Directives
a) According to the excerpt on employee rewards, why is removing a regular cash bonus a bad idea, as with the United Airlines lottery? Answer in one to three sentences.
b) In the excerpt on employee rewards, transcribe the passage from "And many companies" to "disengaged, Weede adds.".
c) In the excerpt on employee rewards, what percentage of companies' associates does the Deloitte study say don't understand their company culture well?

Extracted text

And many companies need to have that discussion, says Weede, citing a Deloitte study showing that 75 percent of companies’ associates don’t understand their company culture well. “Culture is not putting a ping pong table in the middle of a room or having casual dress every day,” she says. “Cultures are associates. It’s what they think, how they act, how they feel. My bet is if [employees] don’t understand the culture, then they don’t understand the mission, they don’t understand the values, and they don’t understand the goals.”
Which helps explain why Gallup says more than half of the associates in the United States are disengaged, Weede adds.
That in turn means the rewards and recognition industry will be asked more and more to use the data it captures to “help organizations solve wider HR problems or human capital problems,” Van
Dyke says. “Because in many instances, reward and recognition systems have deeper performance data than most organizations even currently realize.”
That lack of insight can be costly. In March, United Airlines suffered a public meltdown when it replaced a $300 quarterly bonus for all employees with a lottery of a $100,000 top prize, Mercedes automobiles and vacation packages, and smaller prizes in
the $2,000-$5,000 range. The result was enraged employees, especially once the media picked up the story and started reporting on how much money the new bonus lottery would save the company.
There is a lot of academic research showing how motivating tangible and experiential awards like those trips are, Blank says. And the lottery idea has plenty of precedent
in the incentive business in the form of
“spin and win” games so popular as
dealer channel programs. But it is never
a substitute for fair compensation, and it
is certainly not a good idea to take away cash compensation -- and there is plenty of research showing that regular cash bonuses are soon viewed as compensation -- says Blank.
In behavioral science this is called loss aversion, says Van Dyke. It means simply that you will fight harder to hold on to what you have than you will to gain something new. And, she adds, people will “put in even less effort in once it has been removed.”
If United had done a controlled experiment with a small group of employees, the company would have been able “to see how it would play out,” Blank says. “How people would feel about it and how it would affect performance.”

Supplied data
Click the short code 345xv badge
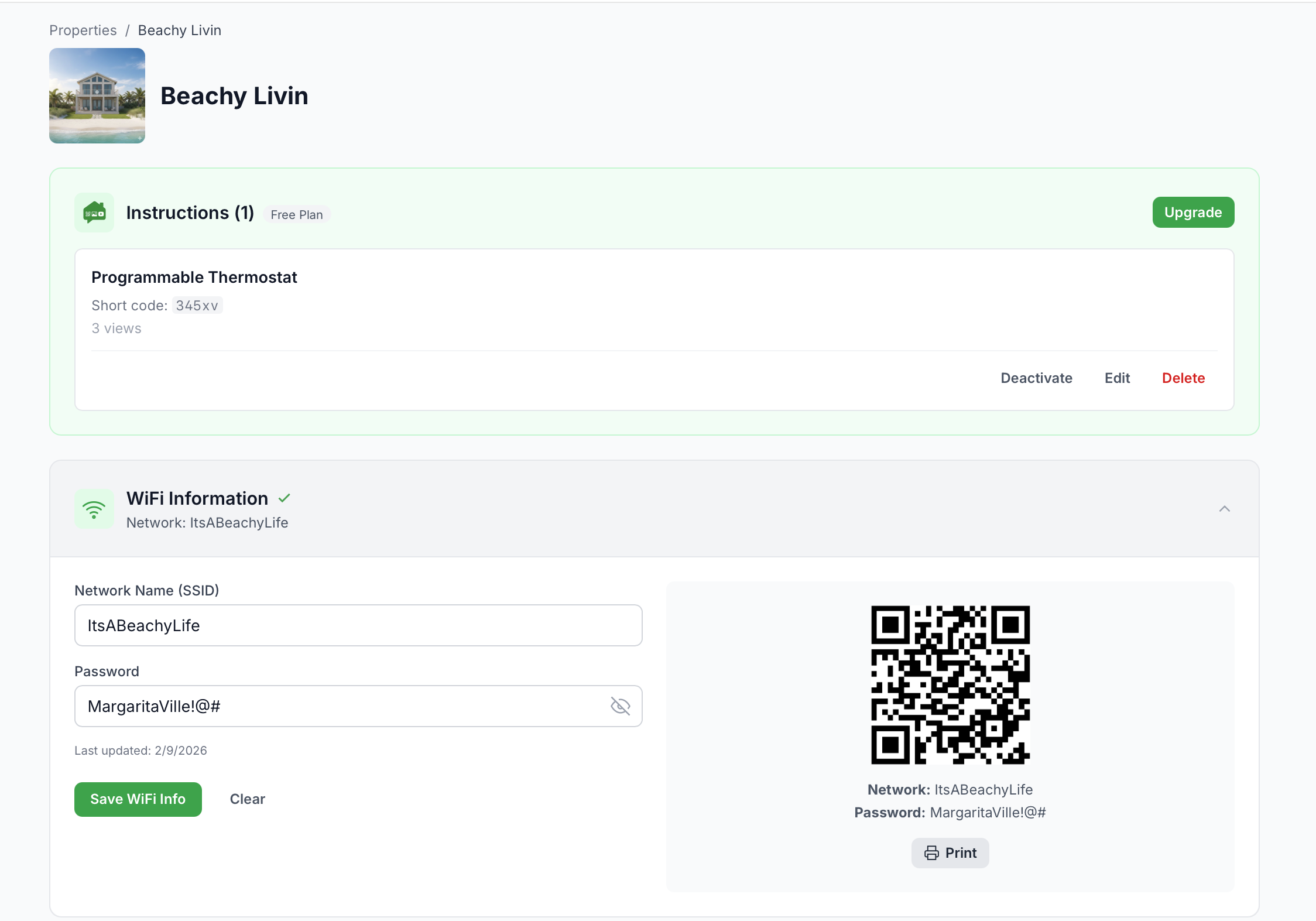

Task-by-task solutions
a) Research shows that regular cash bonuses soon come to be viewed as compensation. Because of loss aversion, people fight harder to keep what they have than to gain something new, and they put in even less effort once it has been removed.

b)
And many companies need to have that discussion, says Weede, citing a Deloitte study showing that 75 percent of companies’ associates don’t understand their company culture well. “Culture is not putting a ping pong table in the middle of a room or having casual dress every day,” she says. “Cultures are associates. It’s what they think, how they act, how they feel. My bet is if [employees] don’t understand the culture, then they don’t understand the mission, they don’t understand the values, and they don’t understand the goals.”
Which helps explain why Gallup says more than half of the associates in the United States are disengaged, Weede adds.

c) 75 percent.